= To do =
Reproduce all lines of the listing between the line holding "You are a computer-use agent. The" and the line holding "point(416,257)", inclusive, and shift every coordinate given as an answer by adding 47 to it, leaving all other text unchanged.

**** Materials provided

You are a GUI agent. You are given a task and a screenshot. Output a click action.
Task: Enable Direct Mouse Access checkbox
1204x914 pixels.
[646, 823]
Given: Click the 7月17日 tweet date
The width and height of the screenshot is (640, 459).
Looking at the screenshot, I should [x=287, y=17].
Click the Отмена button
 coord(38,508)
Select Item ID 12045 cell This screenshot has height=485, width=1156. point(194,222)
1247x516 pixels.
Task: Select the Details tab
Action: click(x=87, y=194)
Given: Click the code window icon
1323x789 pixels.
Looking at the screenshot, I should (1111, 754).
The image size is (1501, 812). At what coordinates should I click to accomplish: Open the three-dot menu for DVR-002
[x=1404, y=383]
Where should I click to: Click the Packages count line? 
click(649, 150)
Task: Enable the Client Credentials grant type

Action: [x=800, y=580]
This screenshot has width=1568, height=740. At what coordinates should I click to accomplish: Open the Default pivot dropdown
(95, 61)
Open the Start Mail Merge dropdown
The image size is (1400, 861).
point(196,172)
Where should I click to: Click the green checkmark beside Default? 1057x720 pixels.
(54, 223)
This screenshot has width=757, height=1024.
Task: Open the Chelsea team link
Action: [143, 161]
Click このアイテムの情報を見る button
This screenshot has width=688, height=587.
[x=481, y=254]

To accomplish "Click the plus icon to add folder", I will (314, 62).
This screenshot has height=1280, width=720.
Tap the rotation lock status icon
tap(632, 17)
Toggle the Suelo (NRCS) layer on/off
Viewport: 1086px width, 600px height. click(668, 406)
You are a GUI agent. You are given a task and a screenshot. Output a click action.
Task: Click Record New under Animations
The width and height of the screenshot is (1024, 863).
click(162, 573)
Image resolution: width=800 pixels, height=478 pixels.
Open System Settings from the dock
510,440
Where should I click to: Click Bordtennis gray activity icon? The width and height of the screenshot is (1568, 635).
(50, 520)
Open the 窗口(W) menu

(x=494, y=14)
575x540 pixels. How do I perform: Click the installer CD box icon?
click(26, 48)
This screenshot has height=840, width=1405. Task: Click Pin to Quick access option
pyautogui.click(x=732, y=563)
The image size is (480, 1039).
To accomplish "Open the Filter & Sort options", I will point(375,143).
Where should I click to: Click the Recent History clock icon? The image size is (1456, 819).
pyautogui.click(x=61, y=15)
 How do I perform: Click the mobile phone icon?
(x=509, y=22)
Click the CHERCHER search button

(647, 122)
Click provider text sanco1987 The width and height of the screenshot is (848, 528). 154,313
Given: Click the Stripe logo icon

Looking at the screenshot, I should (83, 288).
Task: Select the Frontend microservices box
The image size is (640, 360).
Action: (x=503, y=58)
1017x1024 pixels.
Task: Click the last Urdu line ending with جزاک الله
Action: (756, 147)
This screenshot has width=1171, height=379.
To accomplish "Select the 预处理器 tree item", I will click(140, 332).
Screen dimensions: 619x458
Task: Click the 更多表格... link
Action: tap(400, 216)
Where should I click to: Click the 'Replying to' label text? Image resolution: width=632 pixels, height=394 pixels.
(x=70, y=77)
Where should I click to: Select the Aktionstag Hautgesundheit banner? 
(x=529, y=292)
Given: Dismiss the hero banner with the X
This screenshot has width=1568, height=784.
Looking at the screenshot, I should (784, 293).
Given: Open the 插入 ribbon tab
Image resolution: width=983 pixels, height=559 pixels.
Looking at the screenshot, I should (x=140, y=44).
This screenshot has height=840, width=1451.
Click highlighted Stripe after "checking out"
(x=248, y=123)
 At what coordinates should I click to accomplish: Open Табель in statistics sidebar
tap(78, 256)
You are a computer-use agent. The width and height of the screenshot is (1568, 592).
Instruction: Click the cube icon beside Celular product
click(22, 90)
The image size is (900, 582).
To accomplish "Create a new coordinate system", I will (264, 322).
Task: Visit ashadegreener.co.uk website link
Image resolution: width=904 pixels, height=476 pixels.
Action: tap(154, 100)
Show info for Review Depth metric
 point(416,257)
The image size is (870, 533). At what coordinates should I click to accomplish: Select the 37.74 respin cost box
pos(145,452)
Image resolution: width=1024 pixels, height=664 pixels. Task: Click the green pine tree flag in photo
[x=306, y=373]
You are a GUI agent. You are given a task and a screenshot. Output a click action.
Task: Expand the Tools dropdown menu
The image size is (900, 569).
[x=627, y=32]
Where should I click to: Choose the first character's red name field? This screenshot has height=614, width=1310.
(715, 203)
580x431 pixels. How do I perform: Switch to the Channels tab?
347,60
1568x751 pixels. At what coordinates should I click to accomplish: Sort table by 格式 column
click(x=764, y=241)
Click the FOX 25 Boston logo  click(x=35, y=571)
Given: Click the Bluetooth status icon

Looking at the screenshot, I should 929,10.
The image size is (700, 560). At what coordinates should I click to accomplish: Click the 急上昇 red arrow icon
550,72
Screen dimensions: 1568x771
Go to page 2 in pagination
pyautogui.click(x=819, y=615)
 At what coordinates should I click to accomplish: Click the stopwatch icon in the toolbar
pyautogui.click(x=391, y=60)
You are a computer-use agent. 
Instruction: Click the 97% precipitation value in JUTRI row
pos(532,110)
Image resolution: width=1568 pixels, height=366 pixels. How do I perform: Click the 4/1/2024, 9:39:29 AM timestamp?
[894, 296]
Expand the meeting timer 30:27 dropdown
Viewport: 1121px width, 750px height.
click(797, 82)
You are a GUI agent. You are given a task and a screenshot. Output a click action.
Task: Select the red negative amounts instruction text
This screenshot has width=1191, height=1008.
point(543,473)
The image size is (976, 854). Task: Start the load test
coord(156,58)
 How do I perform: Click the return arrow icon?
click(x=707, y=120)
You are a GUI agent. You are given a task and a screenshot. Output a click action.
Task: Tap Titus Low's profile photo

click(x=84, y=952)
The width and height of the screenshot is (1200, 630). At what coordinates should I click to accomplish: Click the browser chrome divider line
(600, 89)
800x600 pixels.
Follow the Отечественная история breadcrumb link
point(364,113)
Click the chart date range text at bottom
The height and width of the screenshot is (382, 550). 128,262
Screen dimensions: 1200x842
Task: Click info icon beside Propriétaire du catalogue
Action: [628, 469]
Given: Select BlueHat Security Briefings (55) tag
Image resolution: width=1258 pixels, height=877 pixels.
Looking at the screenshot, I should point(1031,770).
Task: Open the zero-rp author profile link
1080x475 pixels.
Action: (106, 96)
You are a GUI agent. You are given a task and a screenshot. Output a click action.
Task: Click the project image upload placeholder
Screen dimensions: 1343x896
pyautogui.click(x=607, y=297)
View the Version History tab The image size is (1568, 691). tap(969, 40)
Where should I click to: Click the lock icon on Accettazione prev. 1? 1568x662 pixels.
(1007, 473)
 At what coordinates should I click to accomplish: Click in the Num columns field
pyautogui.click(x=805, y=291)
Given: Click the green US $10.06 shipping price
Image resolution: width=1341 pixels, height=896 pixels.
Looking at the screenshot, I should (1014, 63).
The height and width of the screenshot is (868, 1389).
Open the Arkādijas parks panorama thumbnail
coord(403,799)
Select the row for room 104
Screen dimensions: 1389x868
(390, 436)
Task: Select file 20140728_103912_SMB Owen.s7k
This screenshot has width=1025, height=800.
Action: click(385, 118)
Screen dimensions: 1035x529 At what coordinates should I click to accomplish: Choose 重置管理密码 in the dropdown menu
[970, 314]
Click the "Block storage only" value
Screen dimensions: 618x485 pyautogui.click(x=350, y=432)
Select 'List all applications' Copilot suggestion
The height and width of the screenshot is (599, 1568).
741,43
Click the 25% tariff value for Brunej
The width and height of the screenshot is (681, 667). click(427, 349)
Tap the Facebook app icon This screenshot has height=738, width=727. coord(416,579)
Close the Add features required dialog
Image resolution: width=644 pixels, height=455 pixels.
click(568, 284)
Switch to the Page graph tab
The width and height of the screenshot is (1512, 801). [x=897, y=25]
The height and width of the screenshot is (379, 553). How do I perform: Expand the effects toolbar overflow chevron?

********

= Written answer =
You are a computer-use agent. The width and height of the screenshot is (1568, 592).
Instruction: Click the cube icon beside Celular product
click(69, 137)
The image size is (900, 582).
To accomplish "Create a new coordinate system", I will (311, 369).
Task: Visit ashadegreener.co.uk website link
Image resolution: width=904 pixels, height=476 pixels.
Action: tap(201, 147)
Show info for Review Depth metric
 point(463,304)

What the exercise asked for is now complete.